So they talked at the Judge's, in the calm, judicial-looking mansion-house, in the grave, still library, with the troops of wan-hued law-books staring blindly out of their titles at them as they talked, like the ghosts of dead attorneys fixed motionless and speechless, each with a thin, golden film over his unwinking eyes.
In the mean time, everything went on quietly enough after Cousin Richard's return. A man of sense,—that is, a man who knows perfectly well that a cool head is worth a dozen warm hearts in carrying the fortress of a woman's affections, (not yours, “Astarte,” nor yours, “Viola,”)—who knows that men are rejected by women every day because they, the men, love them, and are accepted every day because they do not, and therefore can study the arts of pleasing,—a man of sense, when he finds he has established his second parallel too soon, retires quietly to his first, and begins working on his covered ways again. The whole art of love may be read in any Encyclopaedia under the title Fortification, where the terms just used are explained. After the little adventure of the necklace, Dick retreated at once to his first parallel. Elsie loved riding,—and would go off with him on a gallop now and then. He was a master of all those strange Indian horseback-feats which shame the tricks of the circus-riders, and used to astonish and almost amuse her sometimes by disappearing from his saddle, like a phantom horseman lying flat against the side of the bounding creature that bore him, as if he were a hunting leopard with his claws in the horse's flank and flattening himself out against his heaving ribs. Elsie knew a little Spanish too, which she had learned from the young person who had taught her dancing, and Dick enlarged her vocabulary with a few soft phrases, and would sing her a song sometimes, touching the air upon an ancient-looking guitar they had found with the ghostly things in the garret,—a quaint old instrument, marked E. M. on the back, and supposed to have belonged to a certain Elizabeth Mascarene, before mentioned in connection with a work of art,—a fair, dowerless lady, who smiled and sung and faded away, unwedded, a hundred years ago, as dowerless ladies, not a few, are smiling and singing and fading now,—God grant each of them His love,—and one human heart as its interpreter!

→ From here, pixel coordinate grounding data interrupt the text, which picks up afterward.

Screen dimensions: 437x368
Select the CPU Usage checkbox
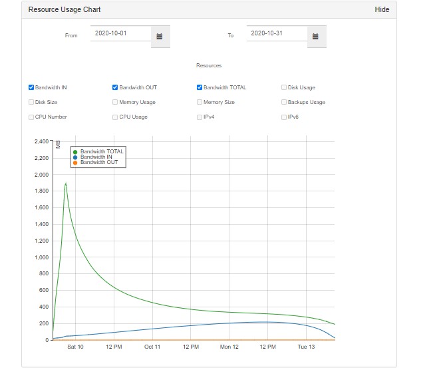pyautogui.click(x=115, y=117)
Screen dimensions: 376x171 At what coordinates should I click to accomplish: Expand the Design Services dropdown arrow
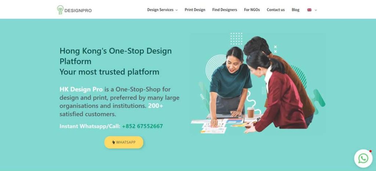[x=177, y=10]
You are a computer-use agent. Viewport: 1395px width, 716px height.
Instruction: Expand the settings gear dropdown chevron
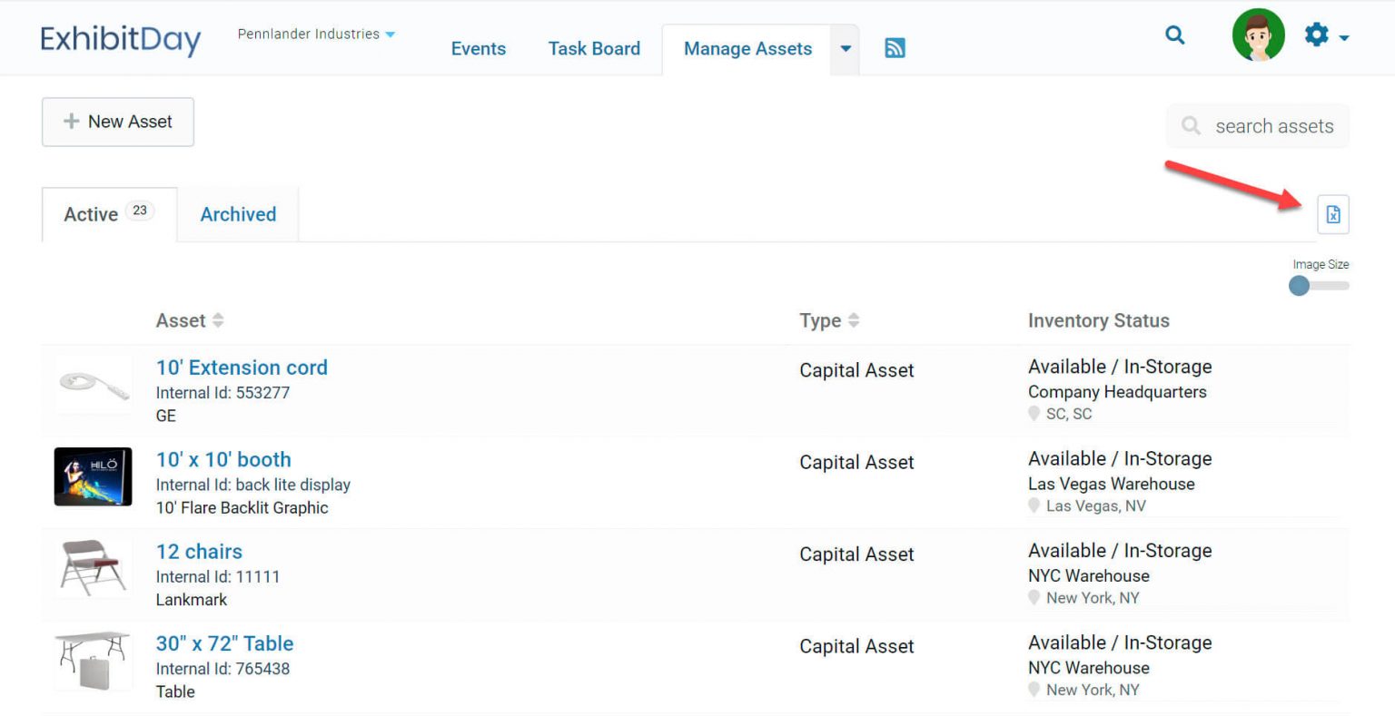(1342, 38)
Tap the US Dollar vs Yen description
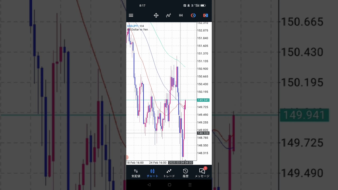This screenshot has width=338, height=190. 138,30
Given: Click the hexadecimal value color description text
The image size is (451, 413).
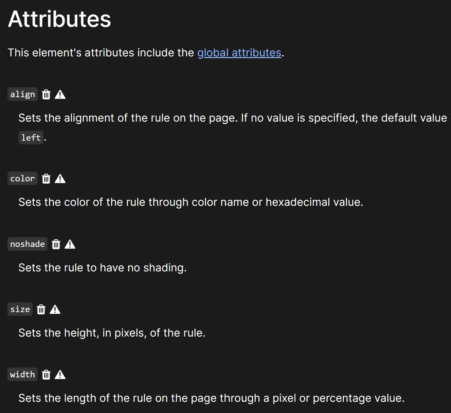Looking at the screenshot, I should [191, 202].
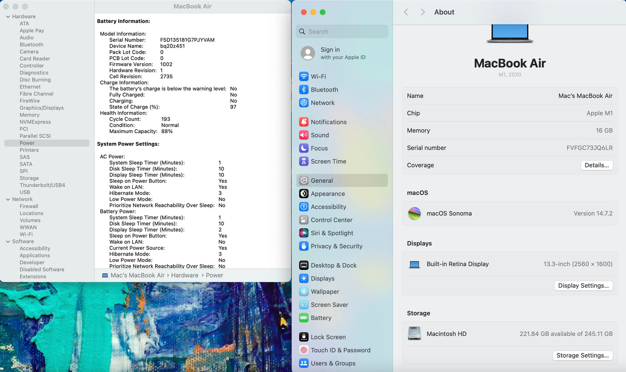Select the Notifications bell icon
Screen dimensions: 626x372
pyautogui.click(x=304, y=122)
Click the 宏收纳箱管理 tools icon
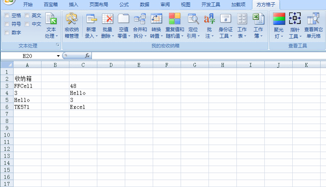This screenshot has height=187, width=326. [x=71, y=19]
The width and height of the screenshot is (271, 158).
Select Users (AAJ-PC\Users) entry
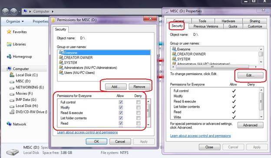[x=79, y=72]
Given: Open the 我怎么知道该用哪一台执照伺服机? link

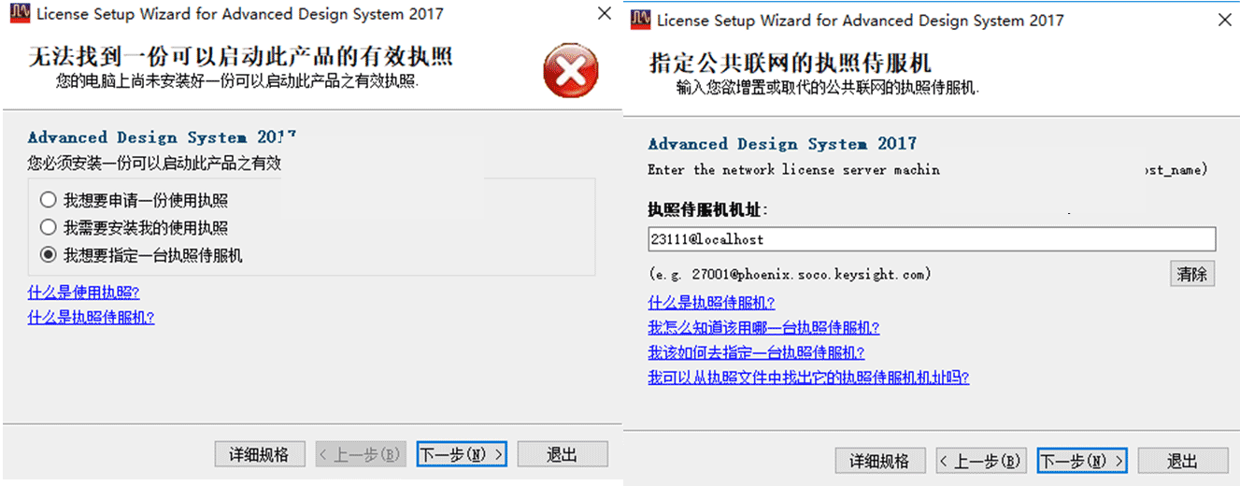Looking at the screenshot, I should coord(763,328).
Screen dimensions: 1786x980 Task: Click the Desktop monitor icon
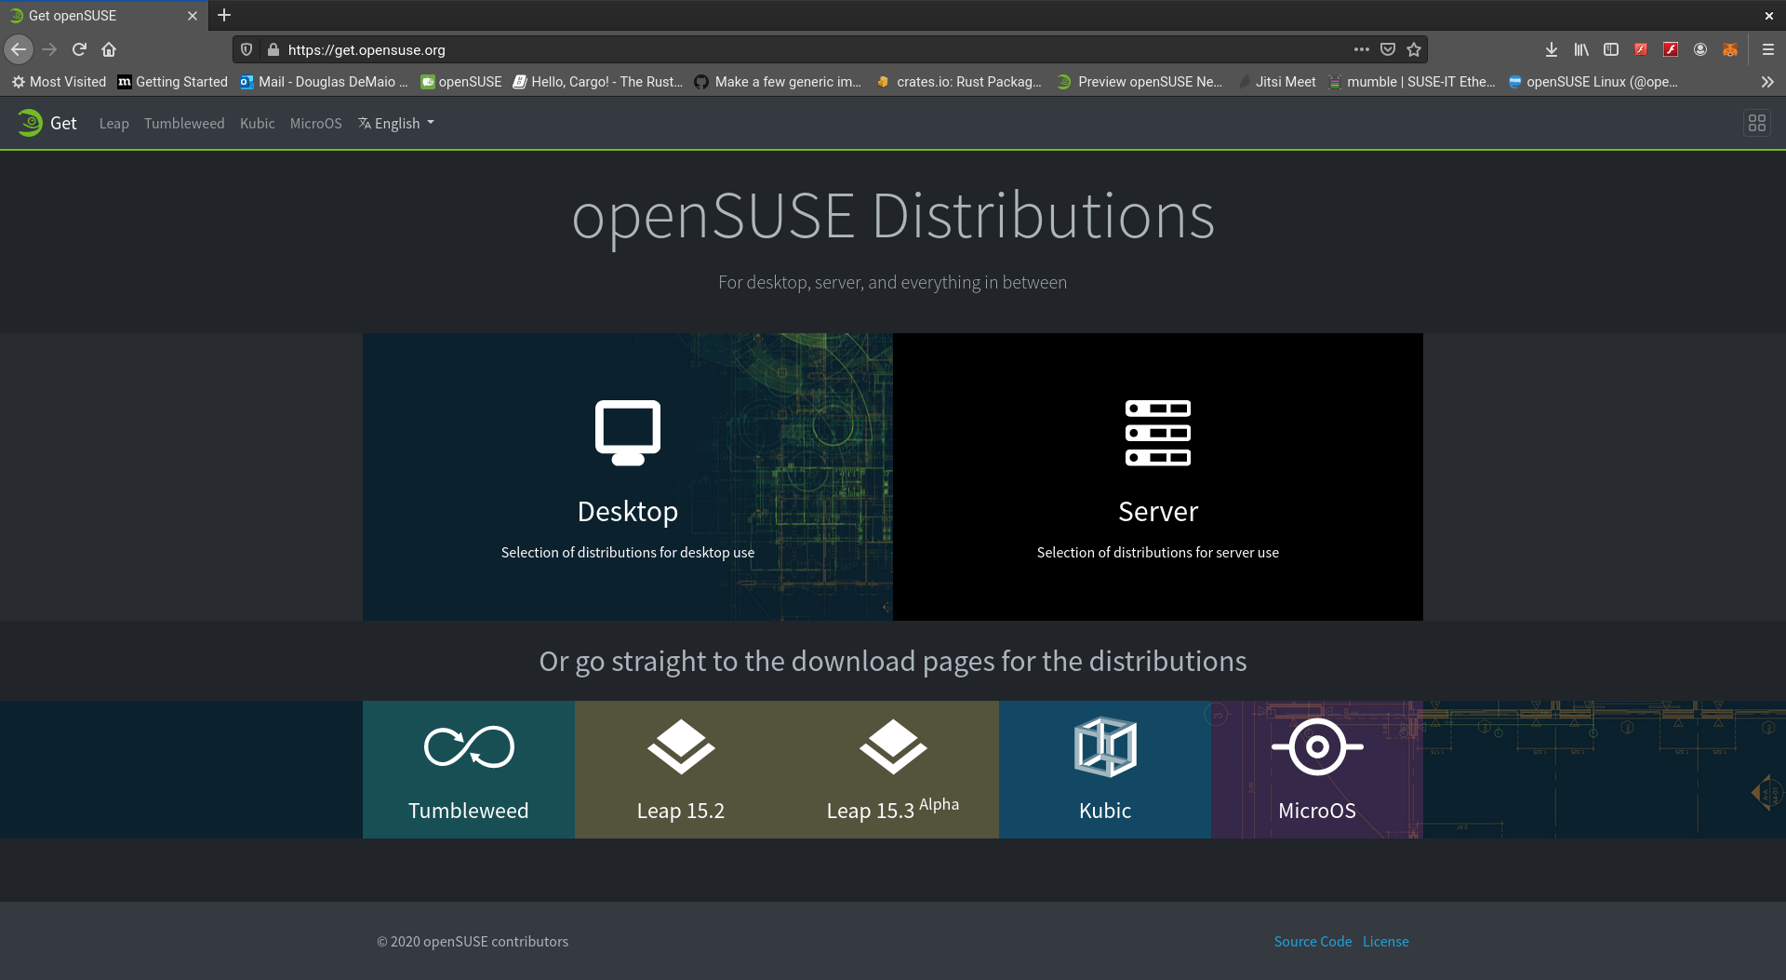[x=628, y=432]
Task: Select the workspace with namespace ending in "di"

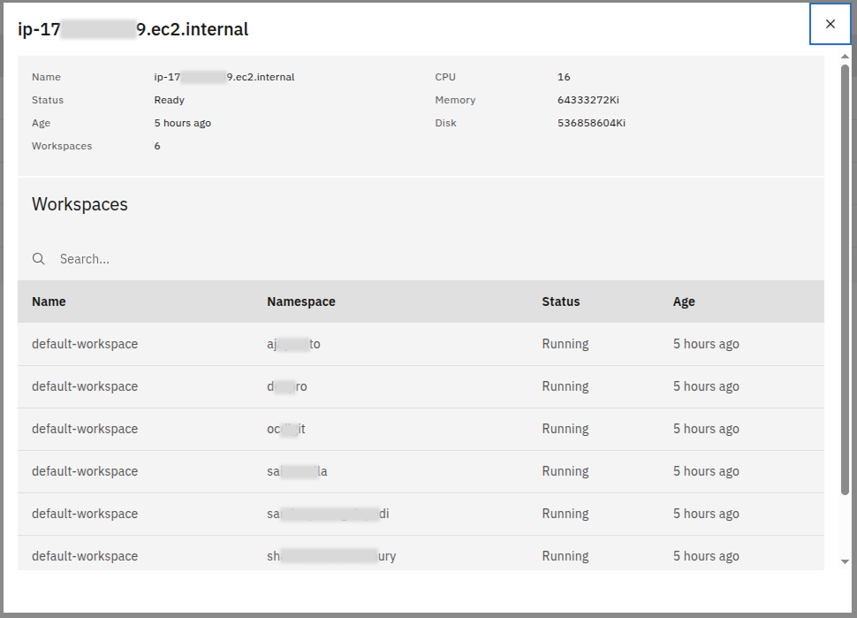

As for school, Elsie went or stayed away as she liked. Sometimes, when they thought she was at her desk in the great schoolroom, she would be on The Mountain,—alone always. Dick wanted to go with her, but she would never let him. Once, when she had followed the zigzag path a little way up, she looked back and caught a glimpse of him following her. She turned and passed him without a word, but giving him a look which seemed to make the scars on his wrist tingle, went to her room, where she locked herself up, and did not come out again till evening, Old Sophy having brought her food, and set it down, not speaking, but looking into her eyes inquiringly, like a dumb beast trying to feel out his master's will in his face. The evening was clear and the moon shining. As Dick sat at his chamber-window, looking at the mountain-side, he saw a gray-dressed figure flit between the trees and steal along the narrow path which led upward. Elsie's pillow was unpressed that night, but she had not been missed by the household,—for Dick knew enough to keep his own counsel. The next morning she avoided him and went off early to school. It was the same morning that the young master found the flower between the leaves of his Virgil.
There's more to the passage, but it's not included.